A causa delle condizioni meteo, la gara è terminata dopo che solo sei atlete avevano preso il via

La discesa libera femminile di Crans-Montana in programma venerdì mattina è durata pochissimo: è stata infatti annullata dopo un'ora dall'inizio a causa delle forti nevicate dopo il passaggio di sole sei concorrenti. Ultima a scendere, appunto col pettorale numero 6, è stata l'americana Lindsey Vonn, che è caduta pesantemente.

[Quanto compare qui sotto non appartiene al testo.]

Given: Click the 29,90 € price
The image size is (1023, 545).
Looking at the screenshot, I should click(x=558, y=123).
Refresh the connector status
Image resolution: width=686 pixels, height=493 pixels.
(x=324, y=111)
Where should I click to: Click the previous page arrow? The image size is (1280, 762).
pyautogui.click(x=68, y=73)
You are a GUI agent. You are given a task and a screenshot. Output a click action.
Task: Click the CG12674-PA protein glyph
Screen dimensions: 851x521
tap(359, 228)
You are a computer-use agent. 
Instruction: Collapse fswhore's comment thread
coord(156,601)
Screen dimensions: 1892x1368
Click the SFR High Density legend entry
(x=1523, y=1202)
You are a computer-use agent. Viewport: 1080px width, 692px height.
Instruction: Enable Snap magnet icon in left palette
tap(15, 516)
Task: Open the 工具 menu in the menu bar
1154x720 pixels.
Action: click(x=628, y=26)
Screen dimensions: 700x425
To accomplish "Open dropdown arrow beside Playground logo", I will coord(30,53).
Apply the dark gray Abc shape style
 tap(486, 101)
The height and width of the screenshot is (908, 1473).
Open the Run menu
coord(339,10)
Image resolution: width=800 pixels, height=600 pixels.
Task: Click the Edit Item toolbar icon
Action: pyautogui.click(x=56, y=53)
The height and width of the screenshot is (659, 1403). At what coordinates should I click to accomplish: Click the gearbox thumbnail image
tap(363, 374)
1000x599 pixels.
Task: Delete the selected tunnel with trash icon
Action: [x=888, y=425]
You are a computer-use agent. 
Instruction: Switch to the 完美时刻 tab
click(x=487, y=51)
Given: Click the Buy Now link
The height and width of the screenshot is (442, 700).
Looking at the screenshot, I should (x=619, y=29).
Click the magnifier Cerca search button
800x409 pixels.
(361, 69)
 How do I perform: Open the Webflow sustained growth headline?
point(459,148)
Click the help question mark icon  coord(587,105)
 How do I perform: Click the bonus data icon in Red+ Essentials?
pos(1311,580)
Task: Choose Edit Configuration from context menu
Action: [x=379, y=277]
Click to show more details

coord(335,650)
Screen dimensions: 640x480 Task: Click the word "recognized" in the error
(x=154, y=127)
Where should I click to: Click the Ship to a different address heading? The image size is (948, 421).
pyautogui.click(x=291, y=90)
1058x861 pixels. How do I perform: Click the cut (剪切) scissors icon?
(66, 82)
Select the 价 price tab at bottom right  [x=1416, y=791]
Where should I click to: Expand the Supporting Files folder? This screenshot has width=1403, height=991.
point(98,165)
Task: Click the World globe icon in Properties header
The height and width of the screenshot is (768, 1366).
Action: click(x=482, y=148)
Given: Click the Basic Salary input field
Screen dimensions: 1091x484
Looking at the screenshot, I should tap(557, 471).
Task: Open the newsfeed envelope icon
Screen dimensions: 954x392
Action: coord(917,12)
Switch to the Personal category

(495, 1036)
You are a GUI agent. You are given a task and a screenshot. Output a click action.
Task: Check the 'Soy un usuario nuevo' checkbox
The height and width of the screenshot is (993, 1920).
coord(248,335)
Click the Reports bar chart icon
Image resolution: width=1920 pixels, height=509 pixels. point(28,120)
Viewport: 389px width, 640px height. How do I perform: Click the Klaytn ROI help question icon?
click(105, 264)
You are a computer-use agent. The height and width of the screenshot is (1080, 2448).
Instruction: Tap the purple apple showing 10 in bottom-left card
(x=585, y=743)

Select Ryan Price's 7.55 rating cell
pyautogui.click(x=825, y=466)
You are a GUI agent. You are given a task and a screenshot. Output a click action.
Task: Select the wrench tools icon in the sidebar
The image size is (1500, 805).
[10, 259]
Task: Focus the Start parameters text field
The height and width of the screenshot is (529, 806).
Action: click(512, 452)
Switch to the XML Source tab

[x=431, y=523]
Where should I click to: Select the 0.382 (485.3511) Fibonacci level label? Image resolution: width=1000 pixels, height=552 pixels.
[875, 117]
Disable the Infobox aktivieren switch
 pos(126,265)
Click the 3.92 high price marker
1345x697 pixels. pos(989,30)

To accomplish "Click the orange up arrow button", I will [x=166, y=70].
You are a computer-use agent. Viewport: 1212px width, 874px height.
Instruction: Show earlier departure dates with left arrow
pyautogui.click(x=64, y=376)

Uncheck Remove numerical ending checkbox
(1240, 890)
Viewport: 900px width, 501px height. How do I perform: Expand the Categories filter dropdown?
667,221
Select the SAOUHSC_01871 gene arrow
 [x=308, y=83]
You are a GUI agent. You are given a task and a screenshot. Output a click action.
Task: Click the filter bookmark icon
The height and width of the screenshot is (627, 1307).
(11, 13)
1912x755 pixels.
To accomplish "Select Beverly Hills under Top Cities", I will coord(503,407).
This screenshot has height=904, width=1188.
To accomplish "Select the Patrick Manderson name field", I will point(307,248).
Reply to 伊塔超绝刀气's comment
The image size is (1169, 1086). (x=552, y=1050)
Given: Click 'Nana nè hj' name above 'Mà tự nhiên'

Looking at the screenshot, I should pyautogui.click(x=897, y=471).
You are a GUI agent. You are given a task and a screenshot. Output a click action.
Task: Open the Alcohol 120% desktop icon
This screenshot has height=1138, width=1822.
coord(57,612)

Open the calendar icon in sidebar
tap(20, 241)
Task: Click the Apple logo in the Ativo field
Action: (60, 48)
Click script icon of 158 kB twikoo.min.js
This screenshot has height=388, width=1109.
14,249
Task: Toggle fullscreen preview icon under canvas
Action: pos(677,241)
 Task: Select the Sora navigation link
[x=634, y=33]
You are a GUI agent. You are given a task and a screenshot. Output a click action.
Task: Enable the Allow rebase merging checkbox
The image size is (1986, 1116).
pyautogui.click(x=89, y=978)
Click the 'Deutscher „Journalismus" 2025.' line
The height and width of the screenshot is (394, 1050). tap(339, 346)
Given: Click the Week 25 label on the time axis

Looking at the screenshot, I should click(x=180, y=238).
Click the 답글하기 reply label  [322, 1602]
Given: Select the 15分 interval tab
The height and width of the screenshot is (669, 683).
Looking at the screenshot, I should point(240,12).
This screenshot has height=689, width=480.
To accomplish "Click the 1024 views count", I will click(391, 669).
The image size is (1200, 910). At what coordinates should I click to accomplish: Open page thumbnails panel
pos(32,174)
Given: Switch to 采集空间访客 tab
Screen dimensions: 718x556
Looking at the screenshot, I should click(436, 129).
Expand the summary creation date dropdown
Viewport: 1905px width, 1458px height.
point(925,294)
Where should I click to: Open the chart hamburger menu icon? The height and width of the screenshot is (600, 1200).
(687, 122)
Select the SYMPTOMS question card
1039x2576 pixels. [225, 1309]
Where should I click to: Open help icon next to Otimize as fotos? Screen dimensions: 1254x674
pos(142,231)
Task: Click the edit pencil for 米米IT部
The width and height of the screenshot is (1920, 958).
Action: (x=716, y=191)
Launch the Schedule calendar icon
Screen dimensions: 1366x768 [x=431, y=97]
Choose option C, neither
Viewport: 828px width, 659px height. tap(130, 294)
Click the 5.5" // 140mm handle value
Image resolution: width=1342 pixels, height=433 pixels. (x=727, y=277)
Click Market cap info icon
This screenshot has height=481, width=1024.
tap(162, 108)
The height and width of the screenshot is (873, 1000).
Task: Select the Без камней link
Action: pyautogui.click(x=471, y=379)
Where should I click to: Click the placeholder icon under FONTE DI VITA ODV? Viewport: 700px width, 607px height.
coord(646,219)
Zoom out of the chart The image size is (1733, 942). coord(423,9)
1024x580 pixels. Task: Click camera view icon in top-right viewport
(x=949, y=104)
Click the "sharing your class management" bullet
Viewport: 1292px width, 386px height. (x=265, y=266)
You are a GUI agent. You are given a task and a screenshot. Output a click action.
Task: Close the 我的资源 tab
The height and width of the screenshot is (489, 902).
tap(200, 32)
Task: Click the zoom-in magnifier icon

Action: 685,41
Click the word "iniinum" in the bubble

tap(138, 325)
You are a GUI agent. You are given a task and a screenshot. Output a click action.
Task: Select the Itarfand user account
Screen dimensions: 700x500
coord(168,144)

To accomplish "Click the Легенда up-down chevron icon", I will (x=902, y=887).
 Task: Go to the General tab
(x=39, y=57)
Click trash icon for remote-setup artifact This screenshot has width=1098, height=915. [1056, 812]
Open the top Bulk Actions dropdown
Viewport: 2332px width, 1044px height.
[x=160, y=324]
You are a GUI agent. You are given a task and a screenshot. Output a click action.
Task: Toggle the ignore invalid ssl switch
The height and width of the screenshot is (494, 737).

Ben tre delle atlete scese sono uscite di pista: la gara è stata interrotta una prima volta per mezz'ora dopo la caduta di Nina Ortlieb (pettorale numero 1). Da notare che Vonn è poi rovinata a terra nello stesso punto, restando seduta fra le reti di protezione per diversi minuti: è poi comunque riuscita – seppur dolorante – a scendere a valle sui propri sci. Più tardi, però, la 41enne statunitense è stata portata via in elicottero, e ora si teme che possa essere costretta a saltare le imminenti Olimpiadi invernali, che cominceranno il 6 febbraio.
Dopo una nuova interruzione, l'intensità delle nevicate è ulteriormente aumentata, rendendo la visibilità ancor peggiore. La decisione di annullare la prima delle tre competizioni in programma questo weekend a Crans-Montana è stata presa poco prima delle 11.
Cancellato venerdì anche il primo allenamento in vista della discesa maschile in programma – sempre nella località vallesana – domenica mattina. Un secondo allenamento è in programma per sabato mattina alle 9.